Возвращаясь к двуязычию, с Иосифом совершенно особый случай. Его разговорный английский был свободен и богат, но далеко не безгрешен грамматически и фонетически. Кстати, и о тезке Иосифа, Конраде, чей стиль многие считают образцовым в английской прозе, вспоминали, что говорил он по-английски с таким сильным польским акцентом, что его порой было невозможно понять. Вот и Джон Ле Карре, сам прекрасный стилист, дивился, вспоминая об Иосифе: как же так — ведь в разговоре он косноязычен ("inarticulate"), а ведь пишет в своих эссе прекрасно?
Как у всех у нас, апатридов, английский наезжал у Иосифа на русский. Это не обязательно плохо. Русский литературный язык всегда прирастал кальками иноязычных слов и выражений. В качестве приветствия Иосиф говорил: "Что происходит?" ("What's going on?"). И наоборот, удивлял англоязычных знакомых, калькируя русские выражения, например, прощался по-английски: "Kisses, kisses…" ("Целую, целую…"). Но иногда получается неуклюже. Например, "епархиальное" в разговоре с Глэдом — калька с английского "parochial". По-русски в этом смысле следовало сказать: "провинциальное".

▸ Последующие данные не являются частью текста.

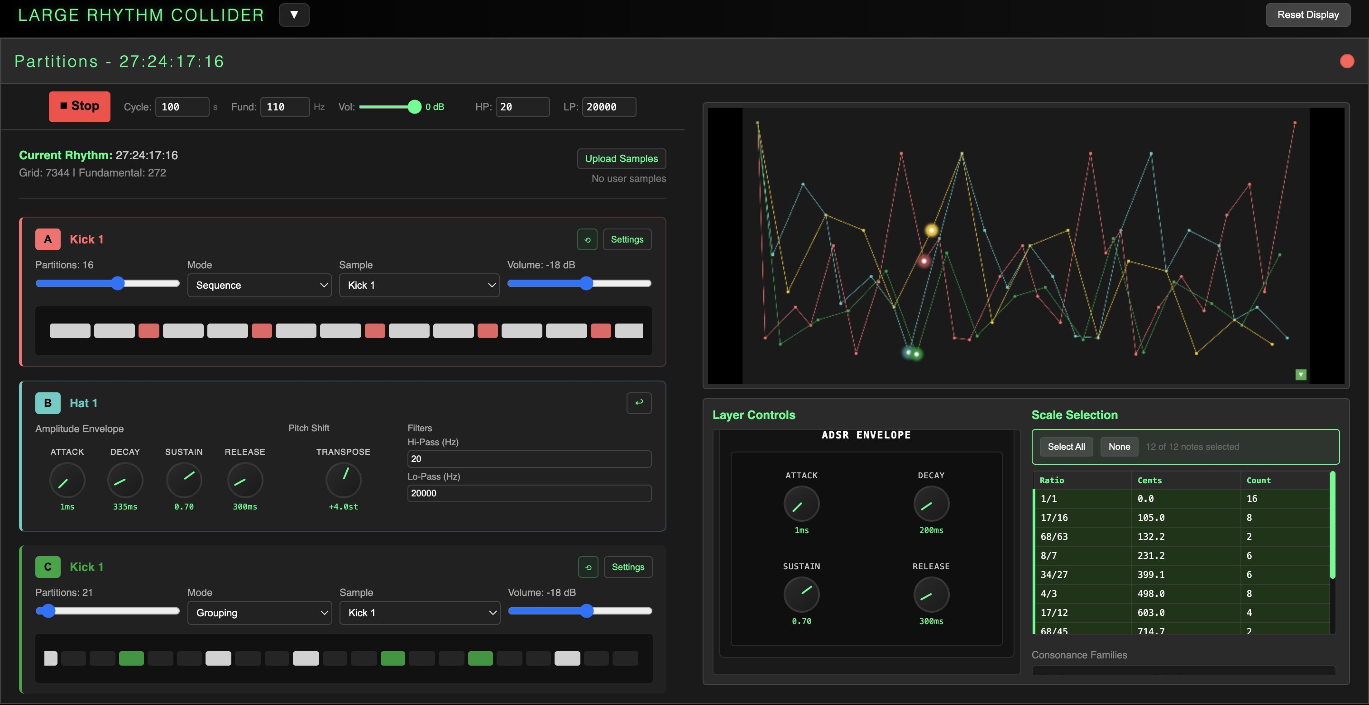Viewport: 1369px width, 705px height.
Task: Click None to deselect all scale notes
Action: click(x=1119, y=446)
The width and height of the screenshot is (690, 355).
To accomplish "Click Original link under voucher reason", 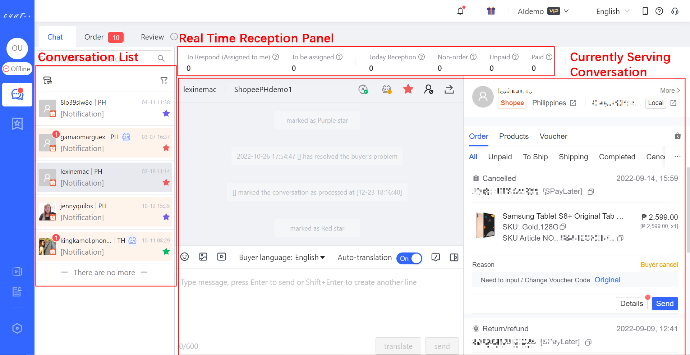I will [x=607, y=280].
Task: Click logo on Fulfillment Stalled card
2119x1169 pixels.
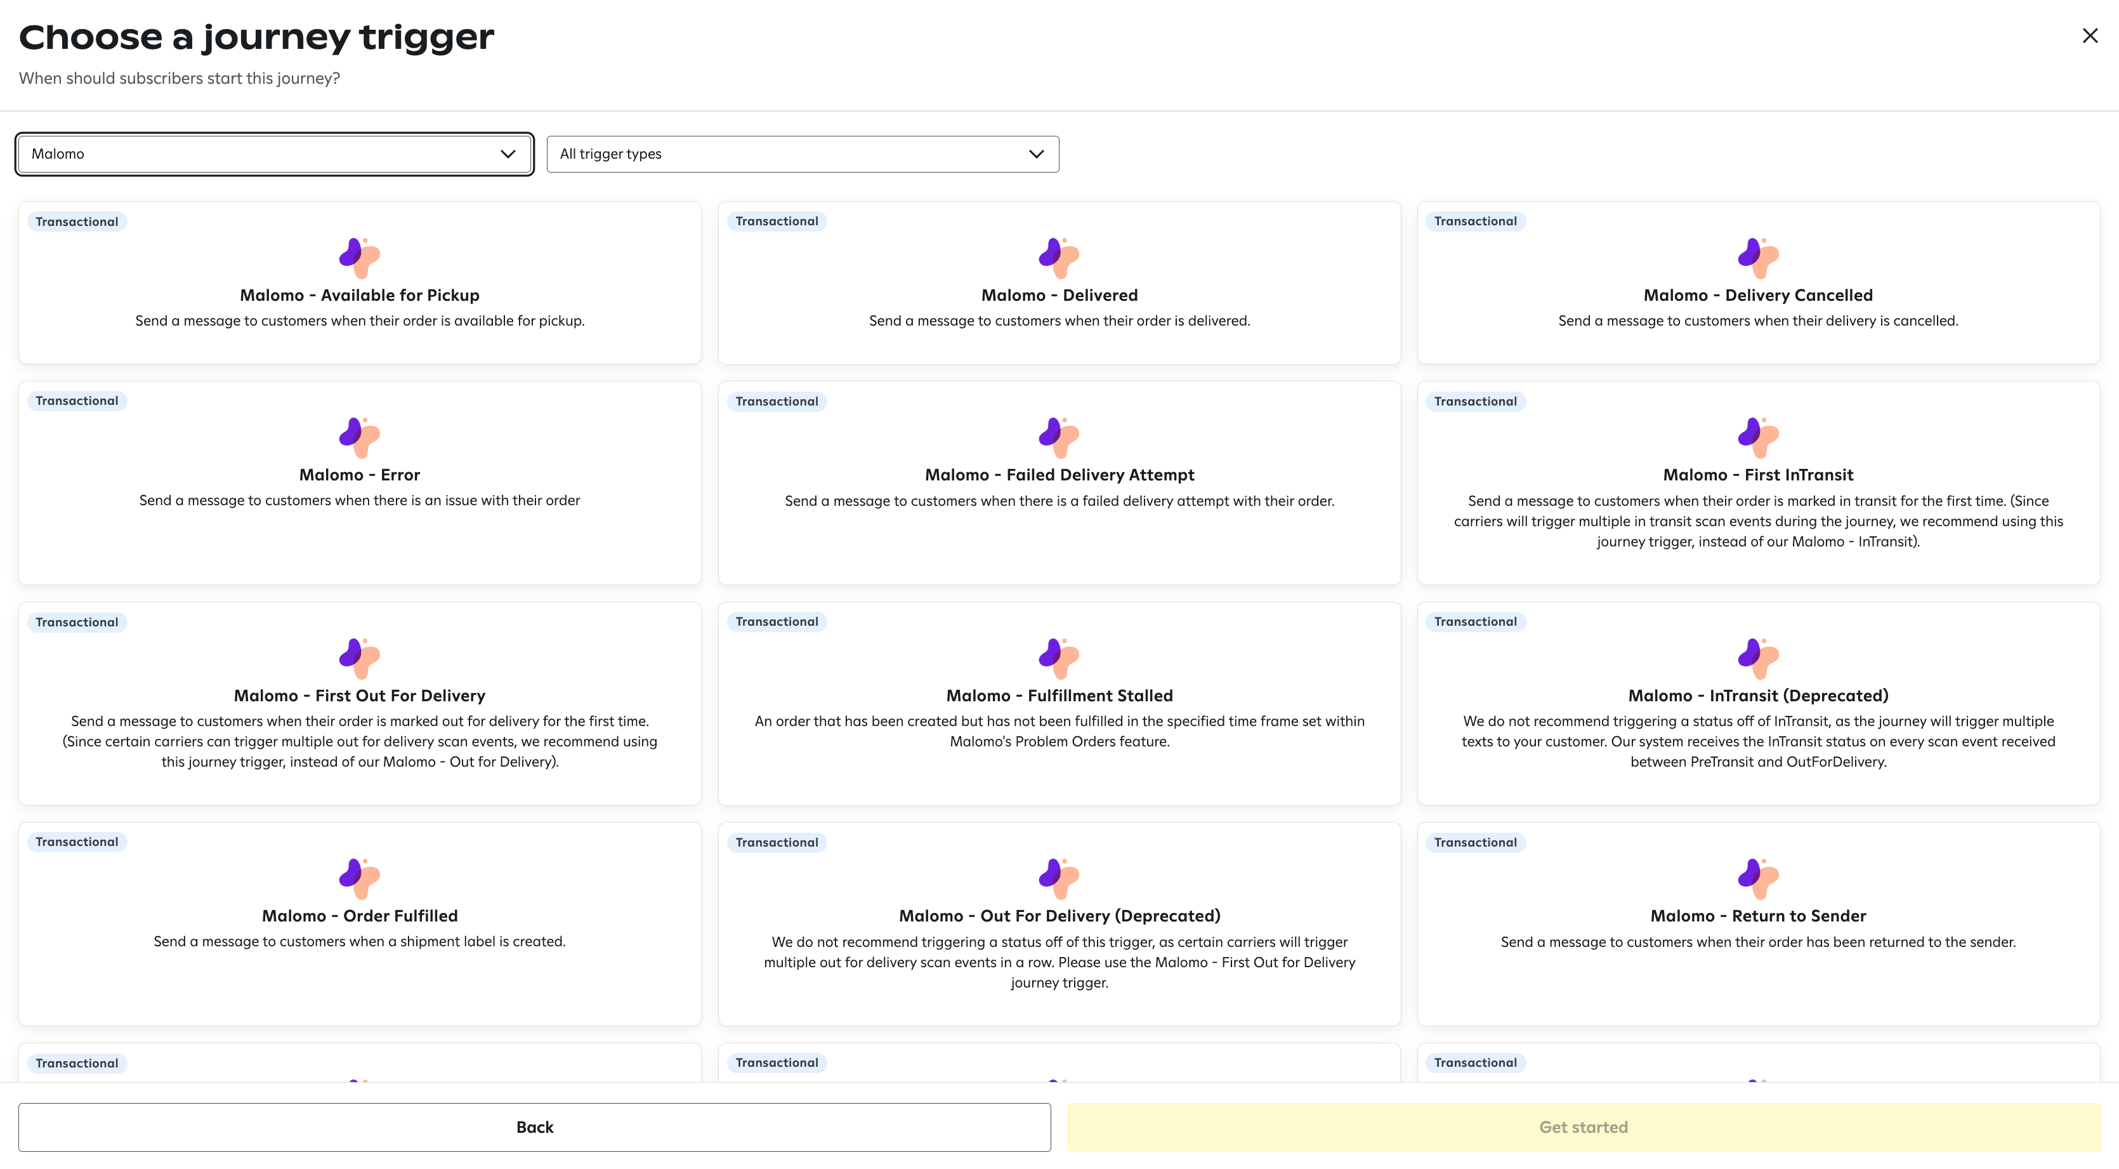Action: [x=1059, y=657]
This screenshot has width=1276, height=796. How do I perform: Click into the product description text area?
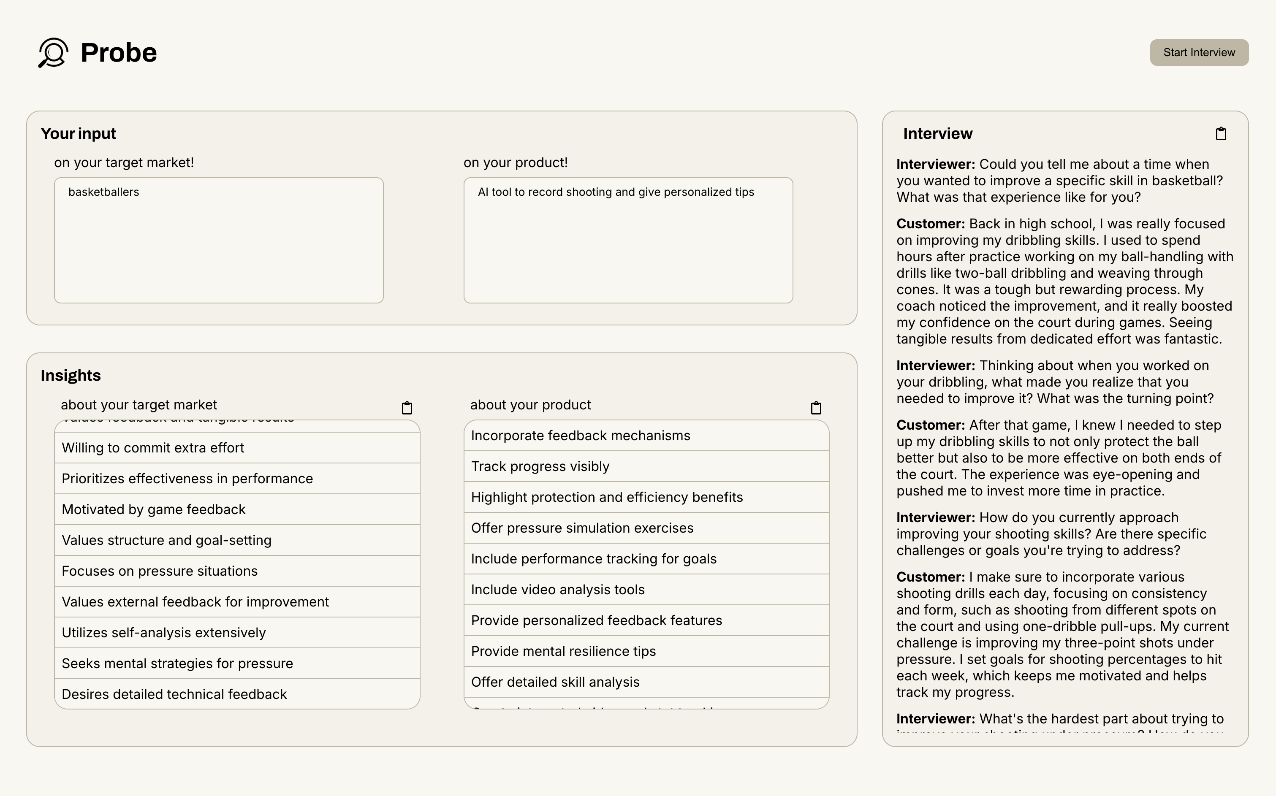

В интервью Эппельбуэн Иосиф рассказывает случай: я приехал из Москвы, мой приятель спрашивает: "Новые стихи привез?" Я начал читать. Он говорит: "Нет, нет, не свои, а…" — и называет московского поэта. Это анекдот из репертуара Наймана. В исходном варианте приехал из Москвы он, Найман, "приятель" — я, и сказал я будто бы Найману: "Нет, нет, не свои, а Пастернака" (то есть дело было еще при жизни Пастернака, в конце 50-х). Сейчас мне не верится, что я мог так нахамить, хотя кто его знает. Я понимаю, почему Иосиф подставил себя на место Наймана в этом рассказе. Ему надо было показать собеседнице, как требовательны к нему были его старшие товарищи, и он воспользовался уже существующим" анекдотом. Между Иосифом и мной такого разговора быть не могло. В это время мы еще не были знакомы. Но забавно, что в его юном восприятии я представляюсь суровым и презрительным "старшим".
Я помню два раза, когда я произвел на Иосифа сильное впечатление. В обоих случаях не совсем понимаю почему. Но и то и другое он потом всю жизнь вспоминал.
В самом конце 1970 года я лежал с инфарктиком в Мечниковской больнице. Однажды под вечер появилась моя докторша, милейшая женщина, имя которой я неблагодарно забыл, и сказала, что сделает мне новокаиновую блокаду. Когда годы спустя я рассказал про эту процедуру американскому кардиологу, он удивился. В Америке про такое лечение не слышали. Ломая одну за другой ампулки с новокаином, докторша делала мне уколи в левую сторону груди, всего уколов двадцать, следы от которых аккуратно окружили сердце. На следующий день меня навестил Иосиф. Принес самодельную рождественскую открытку-коллаж. Она у меня цела. Там особенно трогательны верблюды волхвов, вырезанные из пачки "Кэмела". Я показал Иосифу круг на груди. Он даже покраснел от волнения. Перед уходом попросил показать еще раз. Не знаю, почему это произвело на него такое впечатление, но и через восемь лет, показывая мне шрамы после операции на сердце, он вспоминал тот мой припухший красный круг.